EL Matador Review
There will be loads of puns about the games name, because El Matador sounds like a Bull Fighting game and we need to set the record straight that this is a load of bull! - sigh (ed). Ok so if it's not about Bull Fighting, what is it about? Well think of Max Payne (your character viewed from 3rd person and slow mo's), mix in a touch of Far Cry style locations and add the voice over tones of a Sam Fisher clone - aka the main man from Splinter Cell and you can get an idea what the gameplay is like.
Story wise El Matador revolves around taking out drug lords, who rather nastily decided to wipe out all agents at DEA South-American headquarters. The new drug gang called La Valedora are you main opponents and the DEA - what's left of them -send in their best man for the job, to clean the lot up.
That bloke is you, aka El Matador!
We have to say right from the off that if you are a fan of shoot-em-up games this one will be right up your street. Like Max Payne you have slow mo modes - which seem the norm these days - that allow you to slow the action down when you are fighting, a bar represents your time in slow-mo mode and when this runs out you had better not be in the line of fire!
Taking a brisk go at the tutorial gets you accustomed to the weapons and techniques that you need to deploy during the Six Chapters and various sub-levels throughout the game.
From the off you are presented with a shed load of weapons, pistols, double pistols, various machine guns, Uzi's and shotguns, later levels give you access to sniper riffles and mini-guns. The mini-gun was pretty cool and reminded us of the scenes from Predator when old Painless aka Blain goes nuts.
It's basically an all out shoot-out from beginning to end!
You are joined at times by your fellow Police Swat members and they do a fair job at repelling the bad guys, ducking under cover when the fighting starts and popping out to take a few pot shots. Annoyingly they tend to push you out of your hiding places - behind a pillar - which results in you getting killed rather quickly.
Fire fights - which there are tons - are located in various locations, inside buildings, outside docklands and at one point in a lush jungle. The graphics are pretty neat, with bullet holes riddling the walls, glass smashing and wood splinters flying, but the explosions are a bit weak and though the bodies fly about when shot, they are a bit like puppets on strings.
Sound effects were authentic and you will find that the henchmen swear a lot, but the music tended to be a bit too repetitive, each time you went into action the music would change to this heart pounding track that never differed.
Some people will get bored of the constant fighting - which can repetitive and after a while you can easily learn when a bad guy steps out a corner. Most missions are the same, go in take out this or that bad guy.
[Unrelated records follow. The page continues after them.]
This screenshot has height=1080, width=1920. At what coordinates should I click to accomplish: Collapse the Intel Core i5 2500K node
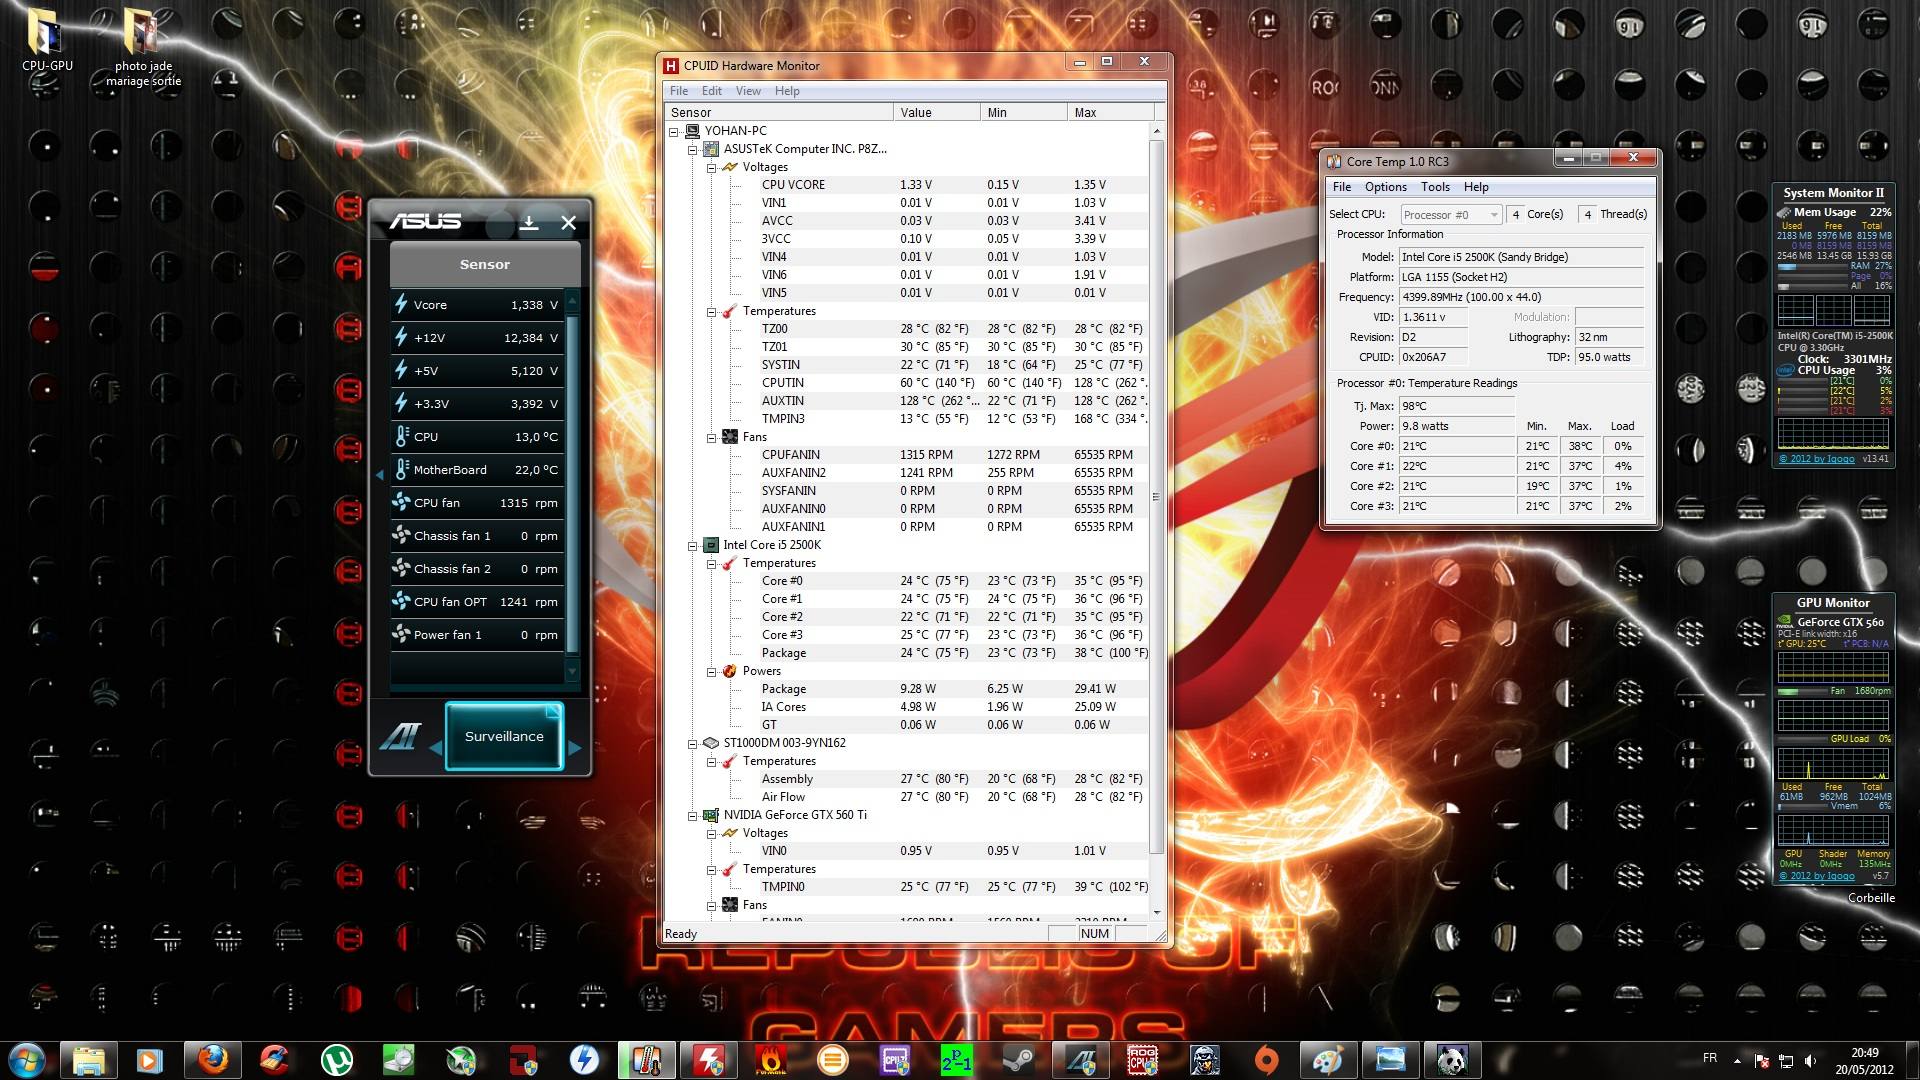coord(692,546)
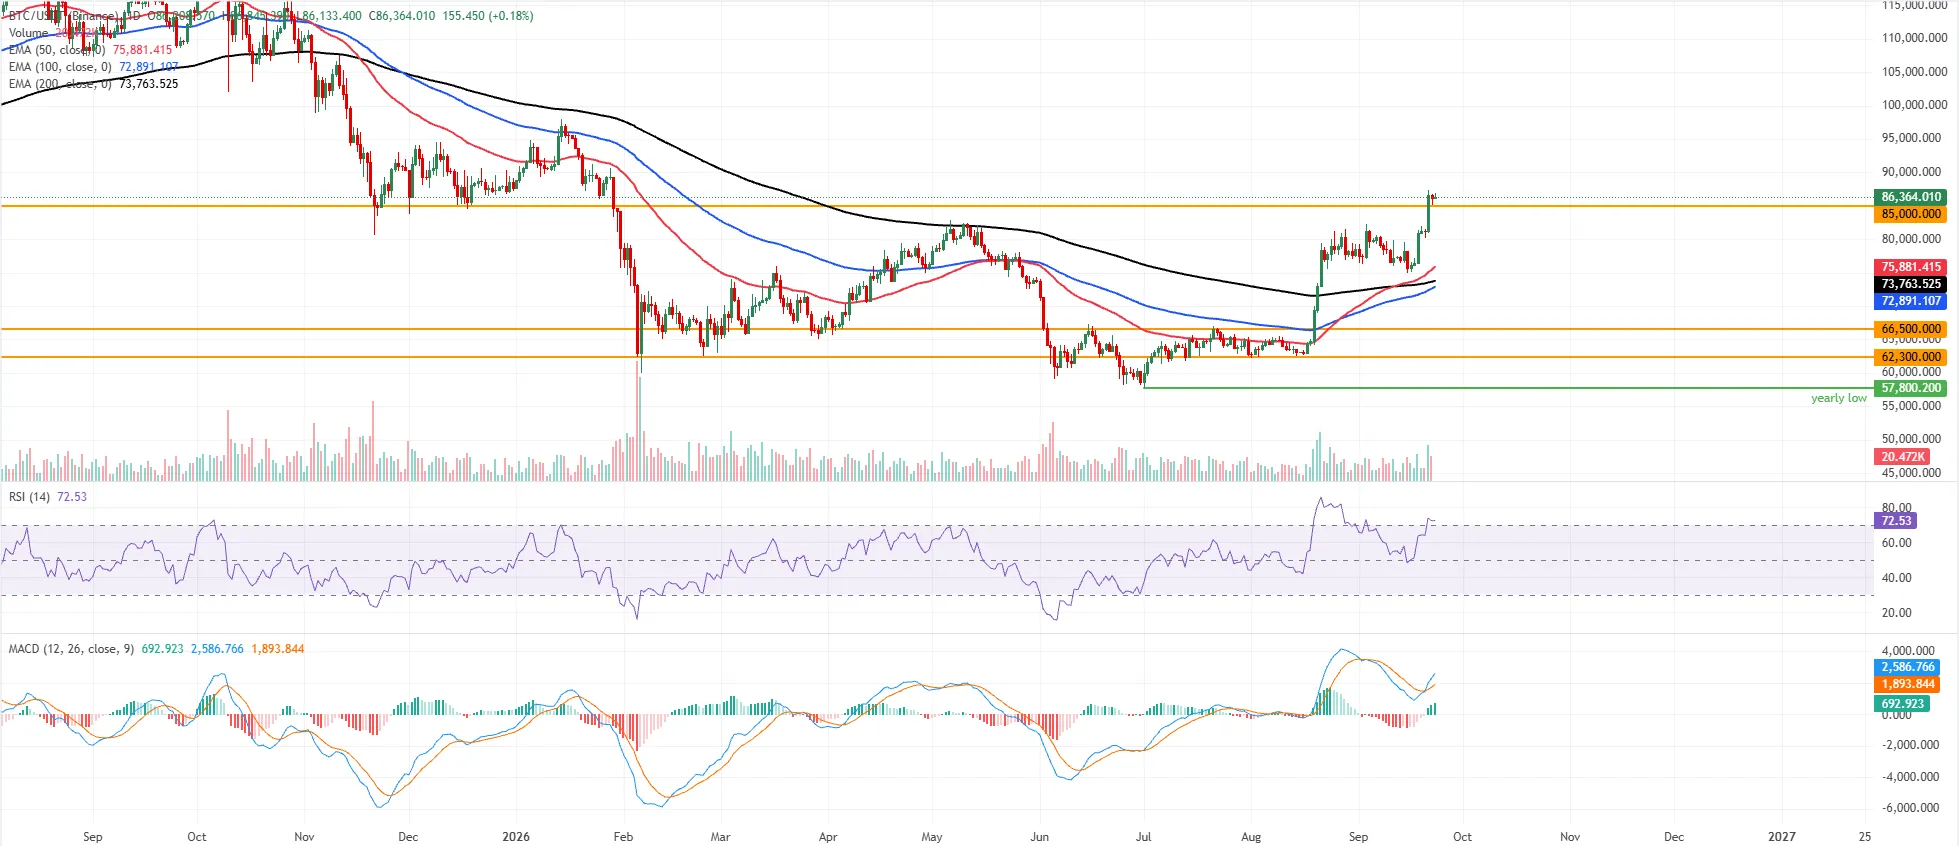Click the green 86,364.010 current price tag

point(1910,197)
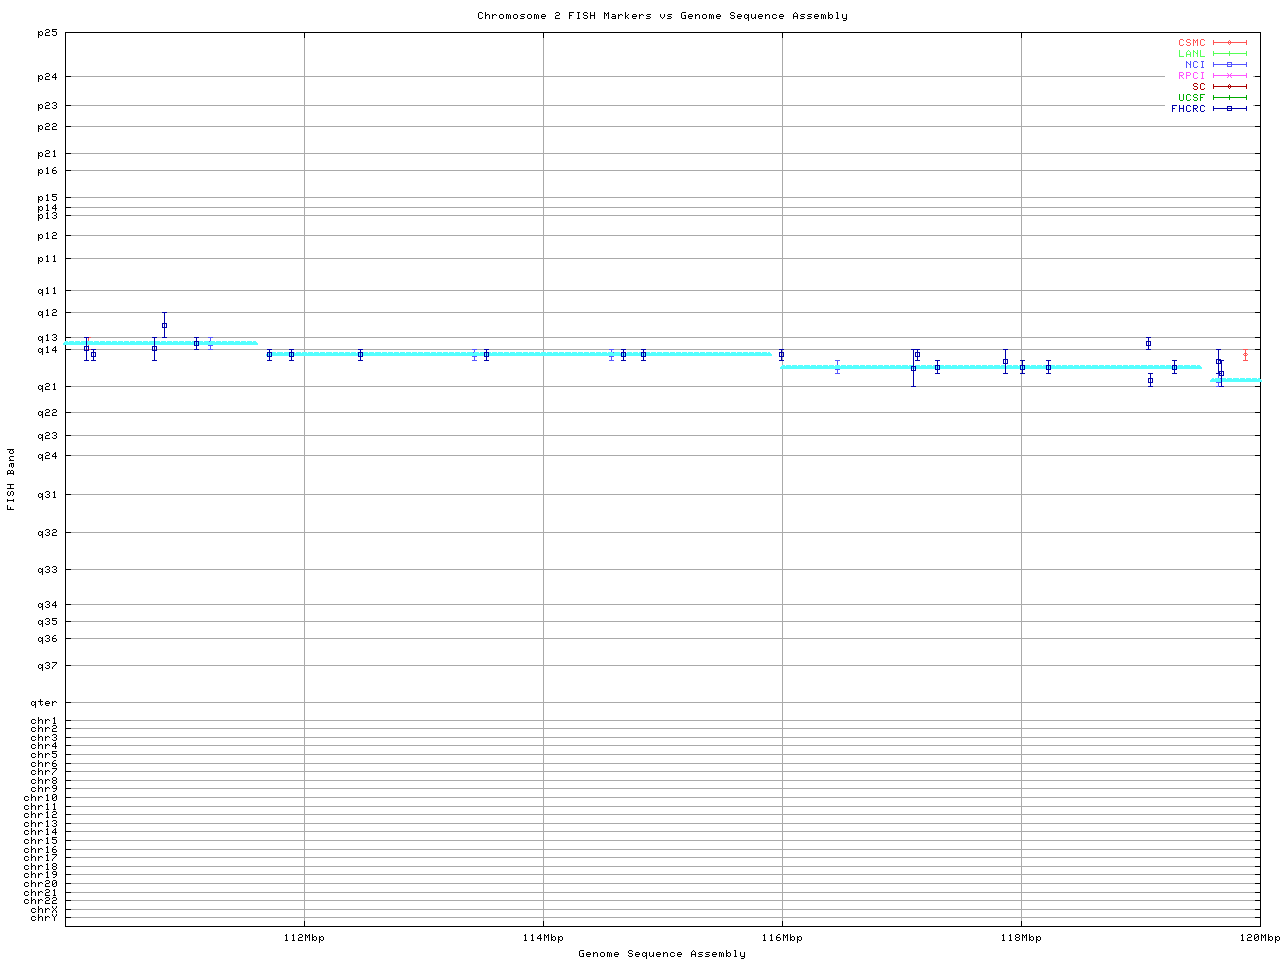Select the 112Mbp x-axis tick label

tap(304, 938)
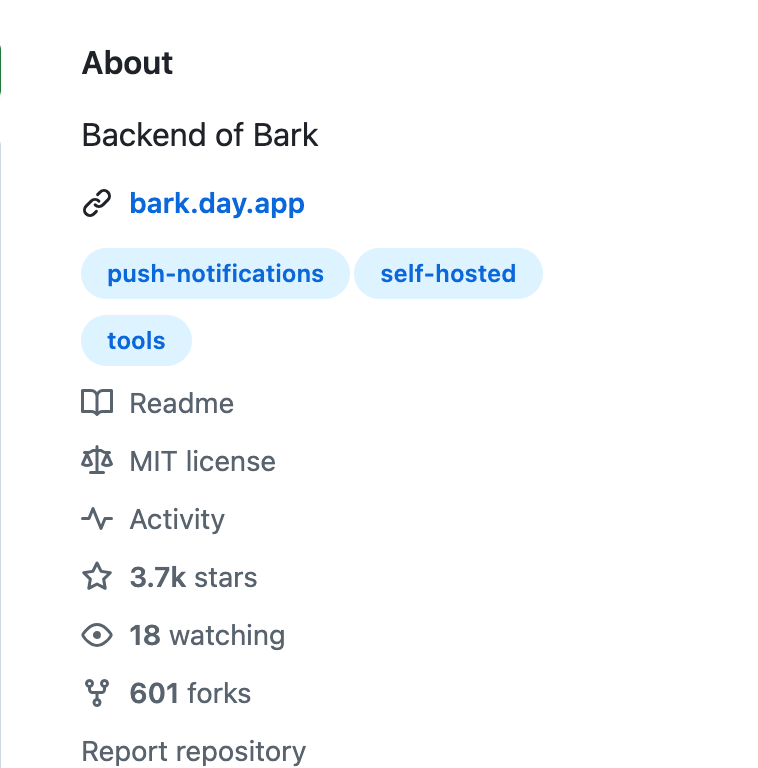Click the eye icon for watchers
758x768 pixels.
tap(97, 635)
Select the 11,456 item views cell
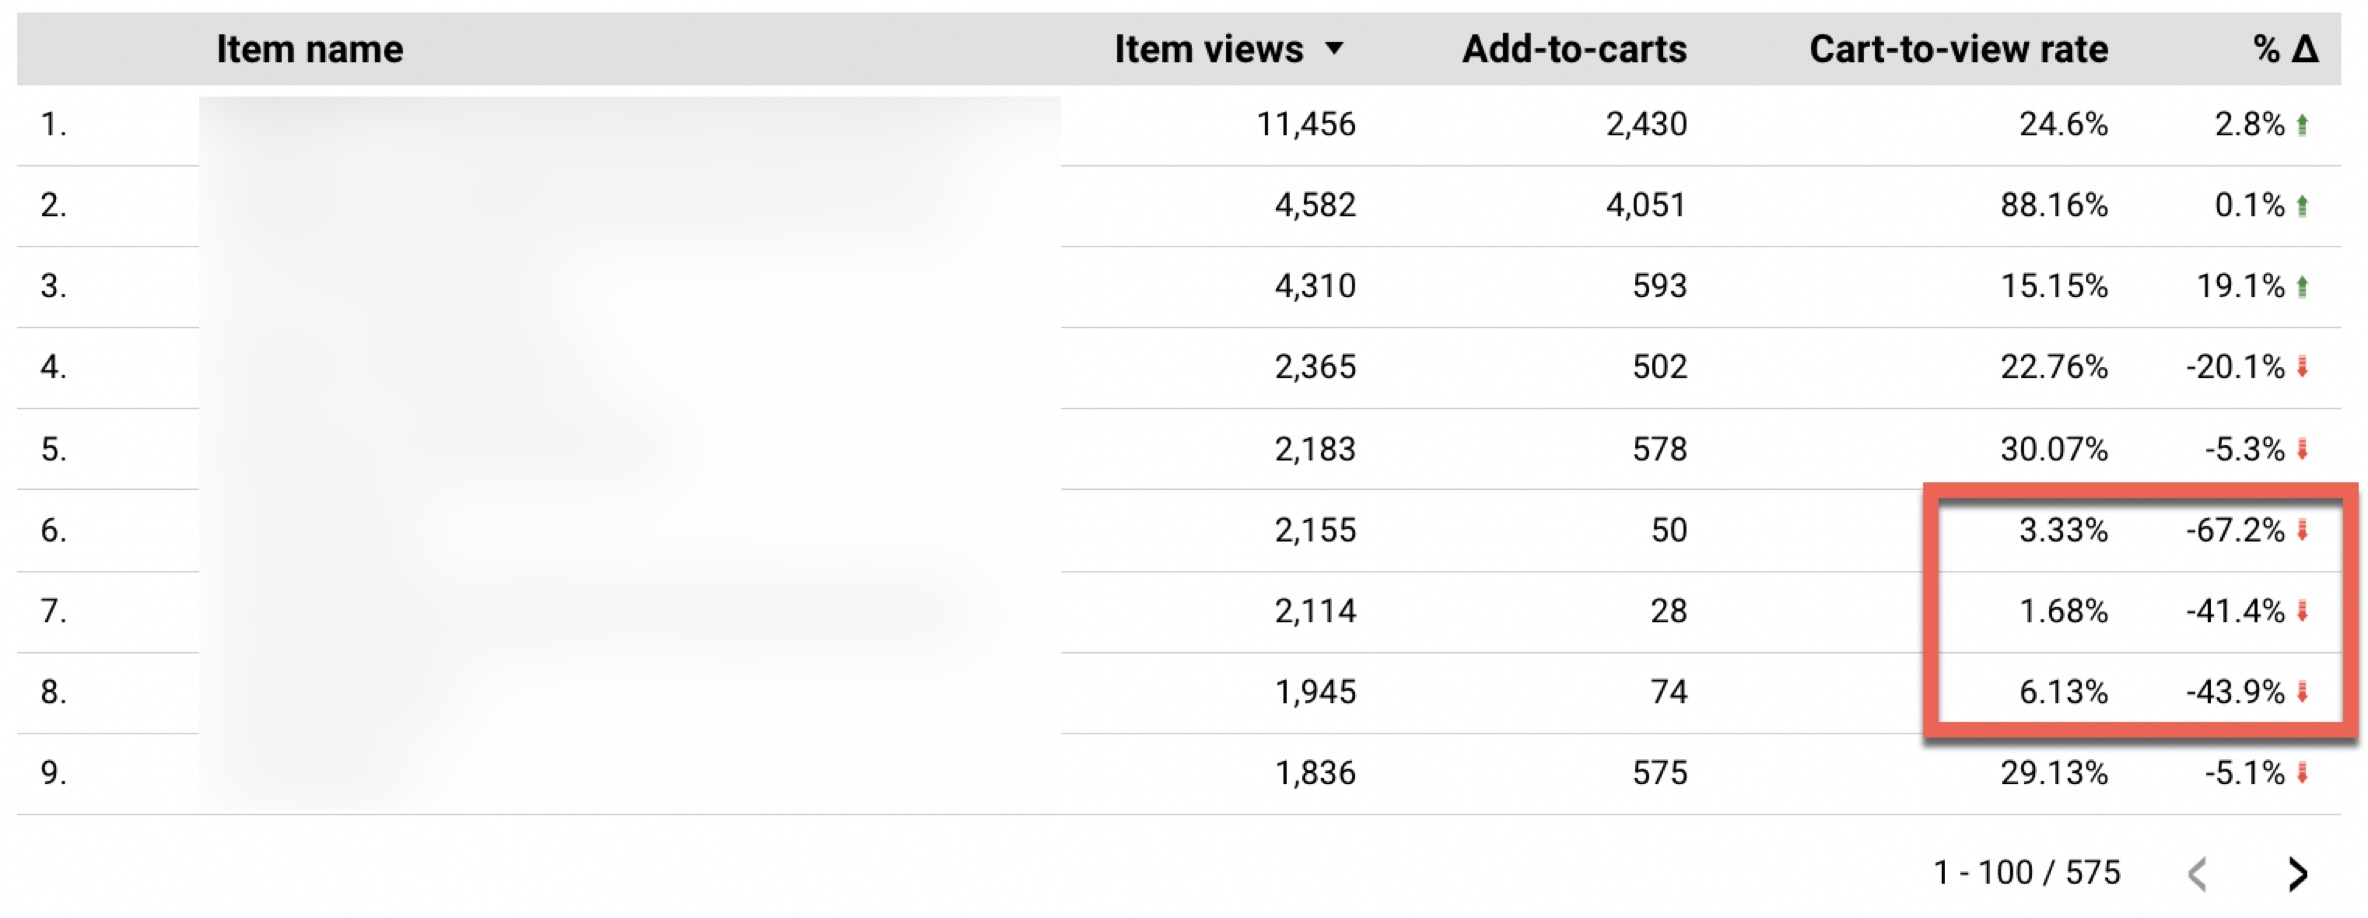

Saying that the bosses each have an energy bar of their own that raises the challenge factor a tad.
El Matador does not have a difficulty setting as such but it is certainly a challenge, we must have saved - using the quick save command - the game hundreds of times and even with the slow mo modes - which tend not to be used as much as you would think - the game will last you a bit longer than most shooters these days.
The slow-mo modes are pretty cool, but you still get a pounding even when you use them, we tended to use stealth in the end and use the weapons zoom function to take bad guys out.
At the moment we are on the last level and it took us over ten hours worth of play to get this far - even when we were saving and re-loading tones of times. The developers must also have a warped sense of humour, as one of the bad guys near the end is called "Helmut Koch" - we'll let you work that one out (ed).
We have to say that the more you play El Matador the better it gets, there are some really cool shoot-outs and for those simply wanting instant old skool action then EL Matador will suite you down to the ground.